--- BEGIN RECORDS FOR THIS EXERCISE ---
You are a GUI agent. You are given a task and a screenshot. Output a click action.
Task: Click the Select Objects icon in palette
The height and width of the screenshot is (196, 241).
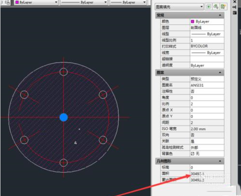(x=216, y=7)
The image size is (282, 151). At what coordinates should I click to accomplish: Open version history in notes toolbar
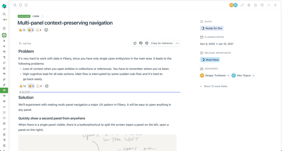point(147,43)
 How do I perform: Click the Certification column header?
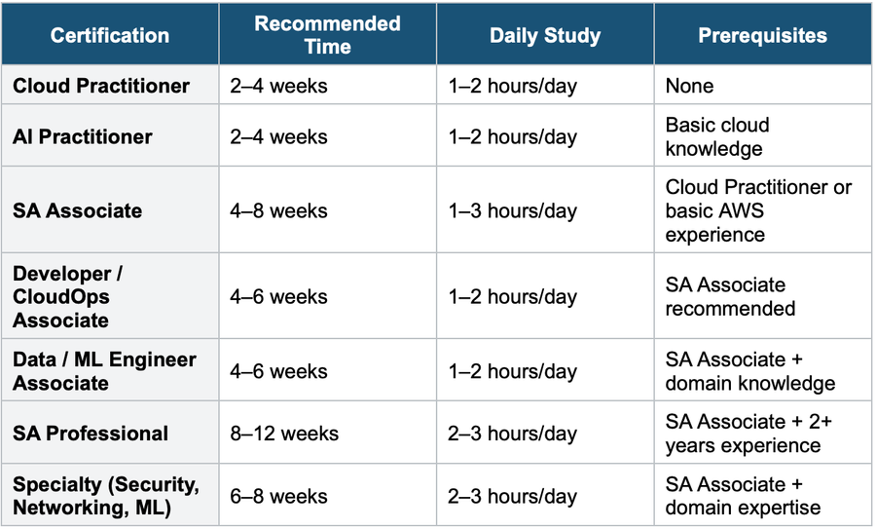point(110,36)
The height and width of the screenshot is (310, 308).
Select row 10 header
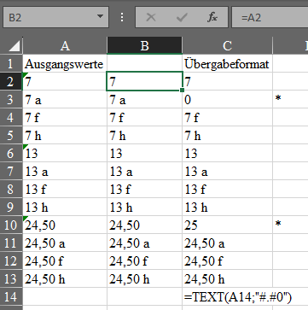11,225
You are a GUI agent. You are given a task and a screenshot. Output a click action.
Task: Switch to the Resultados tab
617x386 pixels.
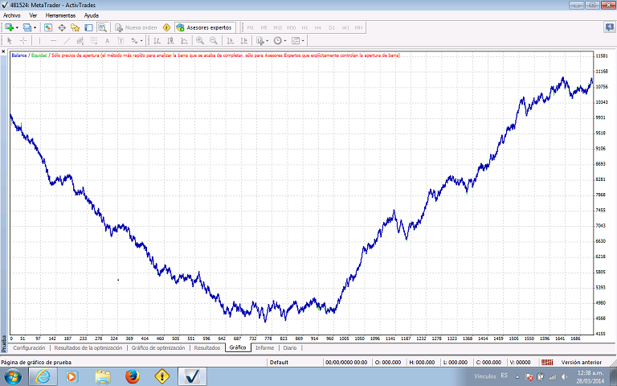(x=206, y=348)
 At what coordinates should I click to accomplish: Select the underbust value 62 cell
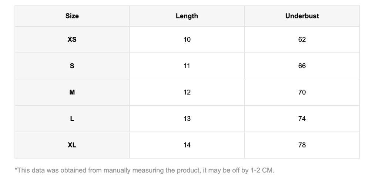(x=302, y=39)
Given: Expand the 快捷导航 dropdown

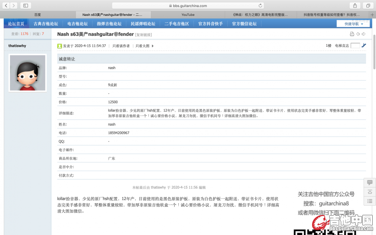Looking at the screenshot, I should pyautogui.click(x=353, y=24).
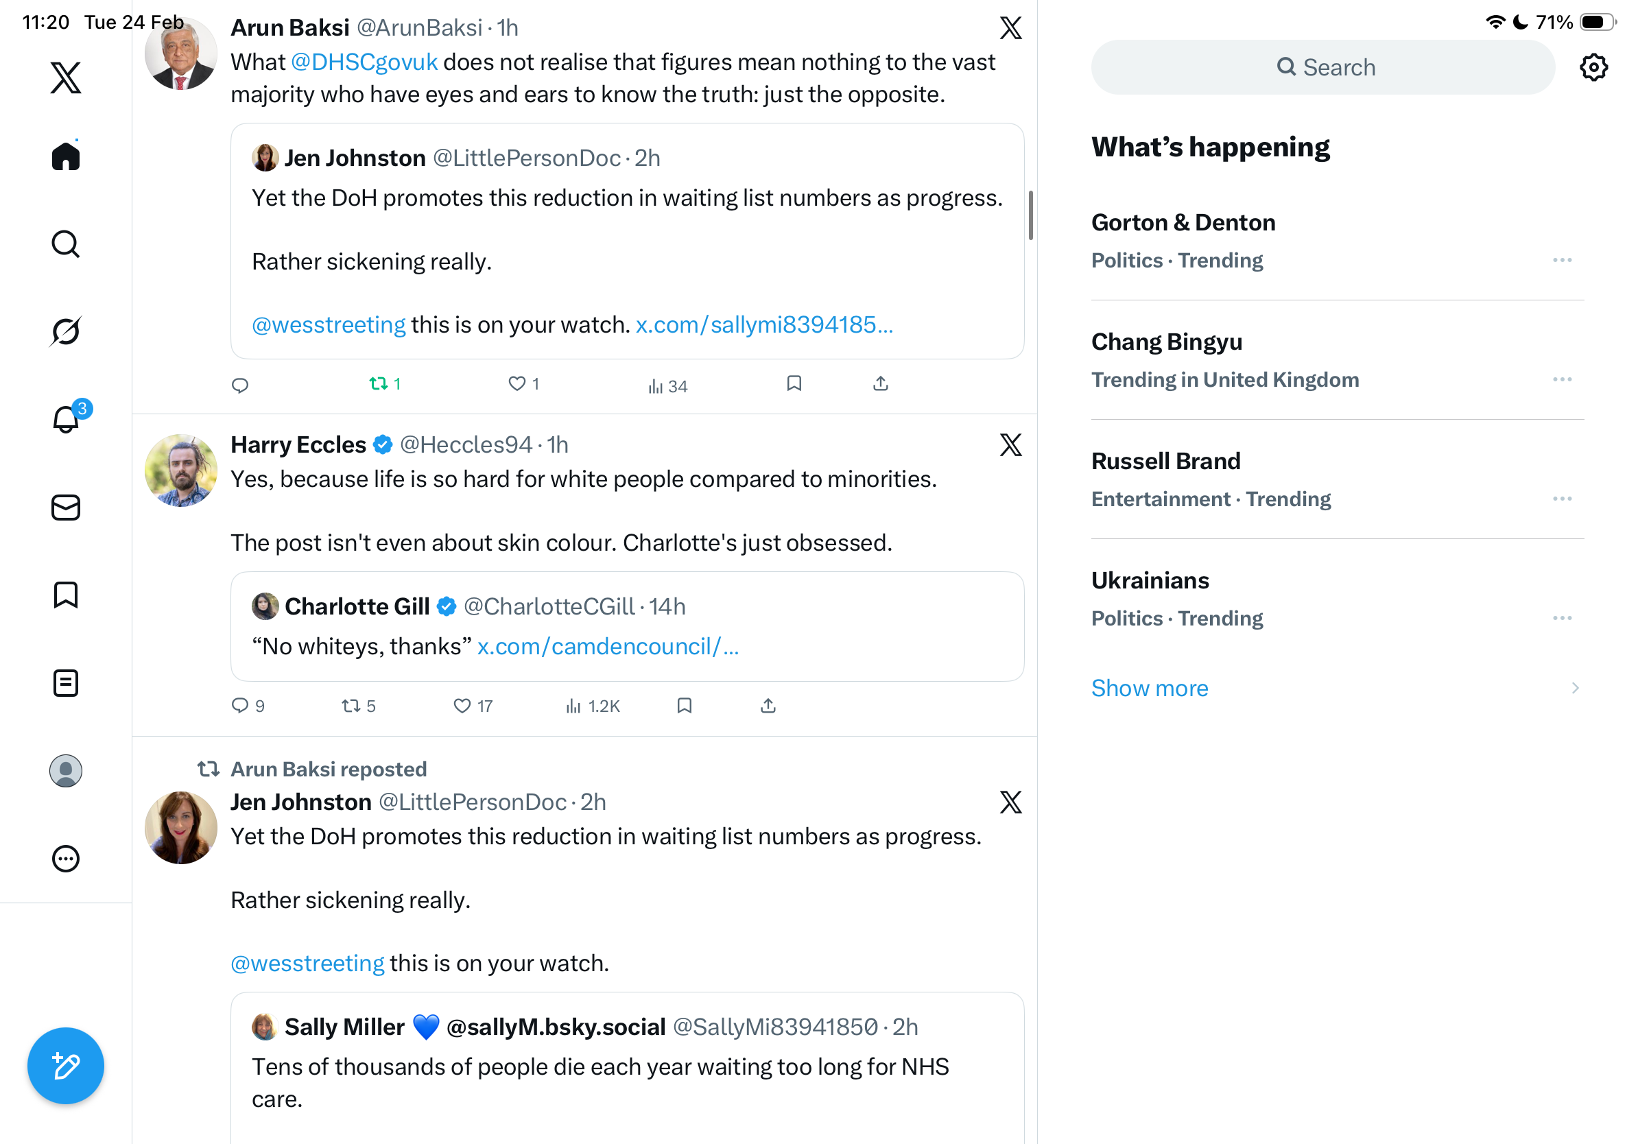Tap the compose new post button
Image resolution: width=1638 pixels, height=1144 pixels.
[66, 1066]
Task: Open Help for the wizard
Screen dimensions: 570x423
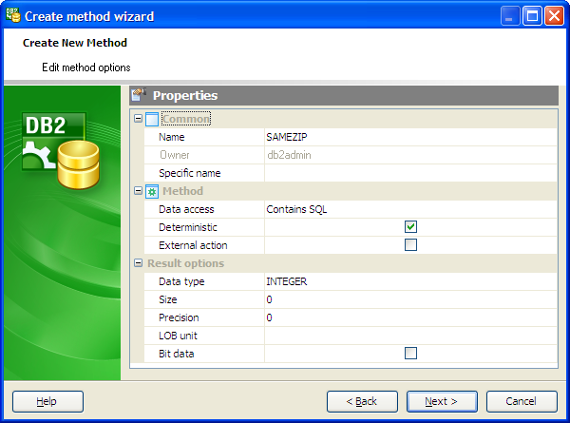Action: tap(48, 401)
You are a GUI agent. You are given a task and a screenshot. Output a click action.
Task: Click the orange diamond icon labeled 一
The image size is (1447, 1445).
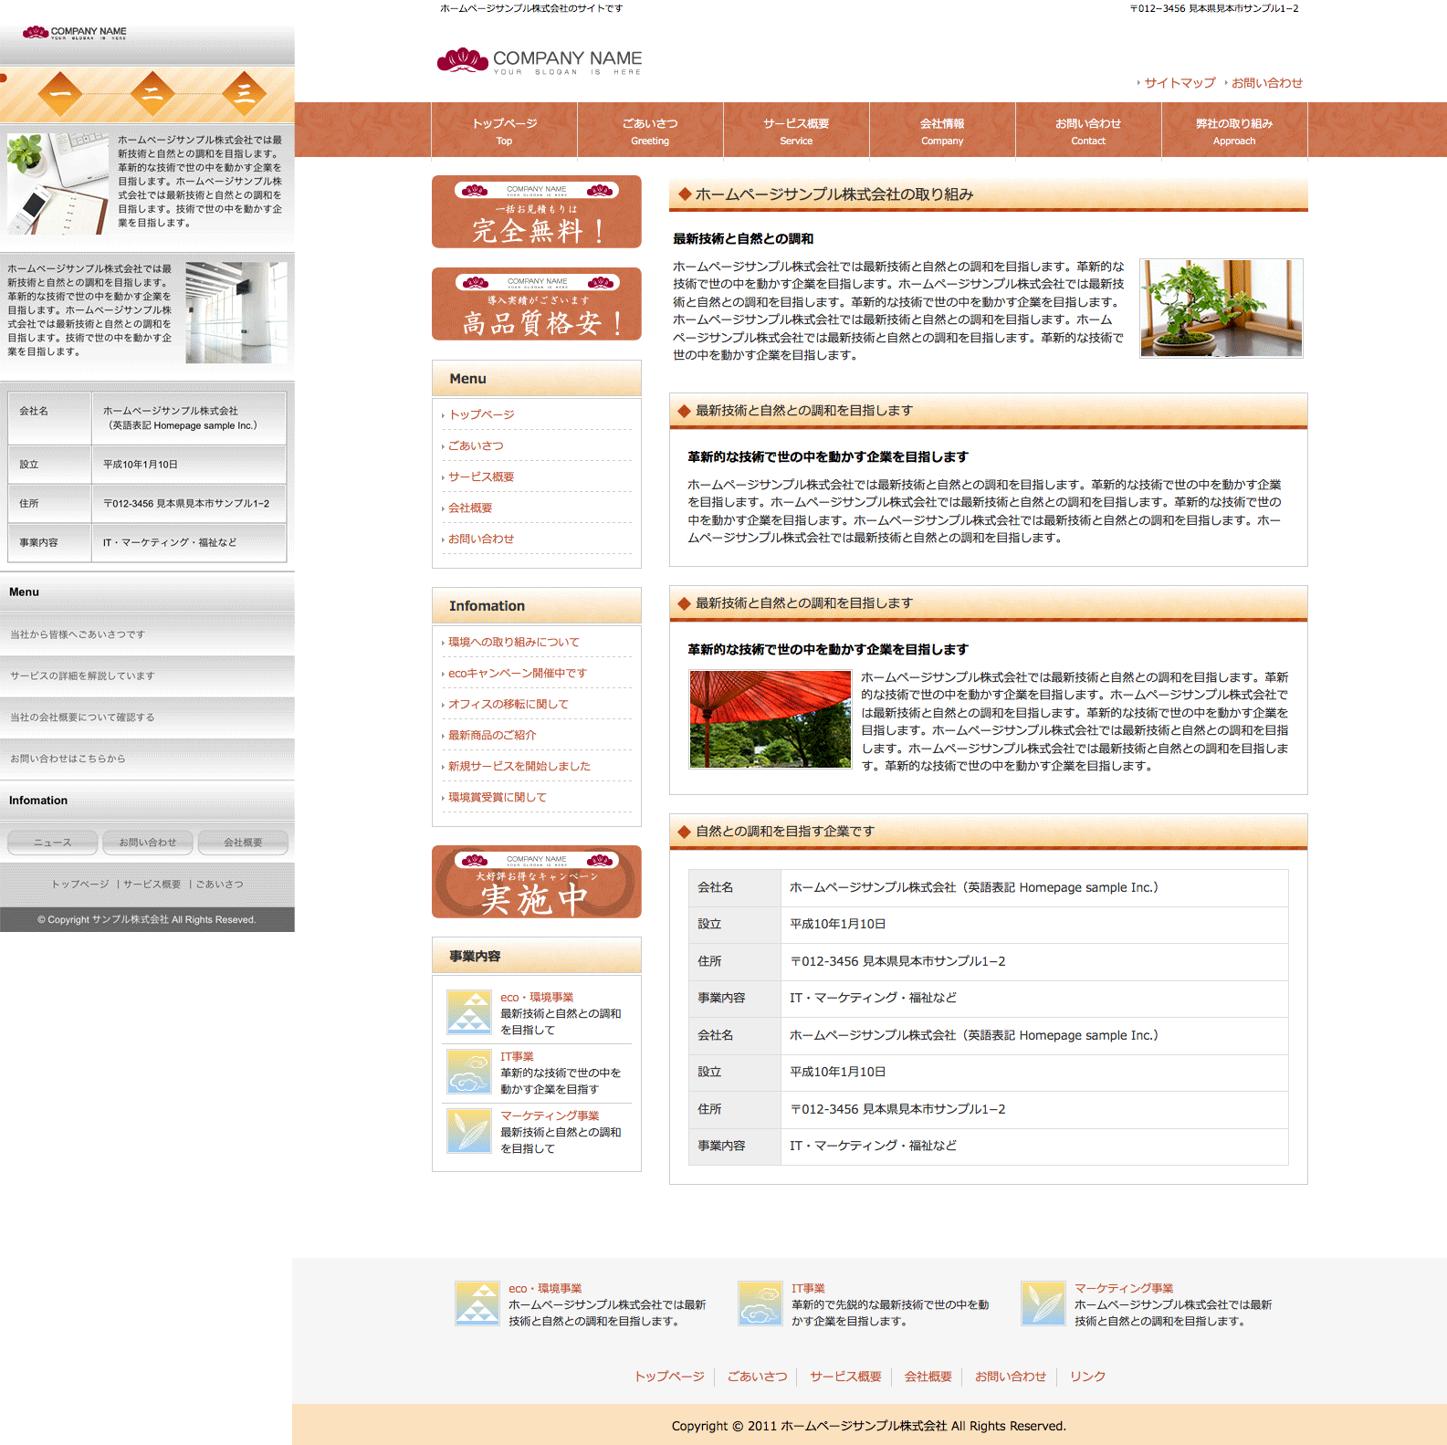coord(60,93)
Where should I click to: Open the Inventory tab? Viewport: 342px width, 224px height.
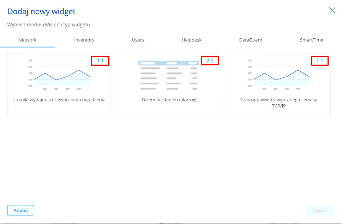[84, 40]
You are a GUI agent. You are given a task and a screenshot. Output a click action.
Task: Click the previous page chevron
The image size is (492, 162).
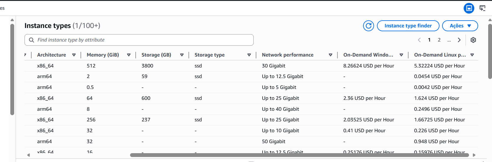(419, 40)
--- END RECORDS FOR THIS EXERCISE ---
TASK BRIEF> Write out every line of the entries above as a numbered list, skipping any blank lines and leaving out the pictures.

THE REPLY>
1. You are a GUI agent. You are given a task and a screenshot. Output a click action.
2. Task: Click the Select Objects icon in palette
3. The height and width of the screenshot is (196, 241).
4. (x=216, y=7)
5. The image size is (282, 151). At what coordinates should I click to accomplish: Open version history in notes toolbar
6. point(147,43)
7.  How do I perform: Click the Certification column header?
8. point(110,36)
9. The height and width of the screenshot is (310, 308).
10. Select row 10 header
11. 11,225
12. You are a GUI agent. You are given a task and a screenshot. Output a click action.
13. Task: Switch to the Resultados tab
14. 617x386 pixels.
15. (x=206, y=348)
16.  At what coordinates should I click to accomplish: Select the underbust value 62 cell
17. (x=302, y=39)
18. Given: Expand the 快捷导航 dropdown
19. Looking at the screenshot, I should pyautogui.click(x=353, y=24).
20. Tap the compose new post button
21. Image resolution: width=1638 pixels, height=1144 pixels.
22. [66, 1066]
23. Task: Open Help for the wizard
24. Screen dimensions: 570x423
25. Action: tap(48, 401)
26. You are a GUI agent. You are given a task and a screenshot. Output a click action.
27. Task: Click the orange diamond icon labeled 一
28. The image size is (1447, 1445).
29. coord(60,93)
30. Where should I click to: Open the Inventory tab? Viewport: 342px width, 224px height.
31. [84, 40]
32. You are a GUI agent. You are given a task and a screenshot. Output a click action.
33. Task: Click the previous page chevron
34. The image size is (492, 162).
35. (419, 40)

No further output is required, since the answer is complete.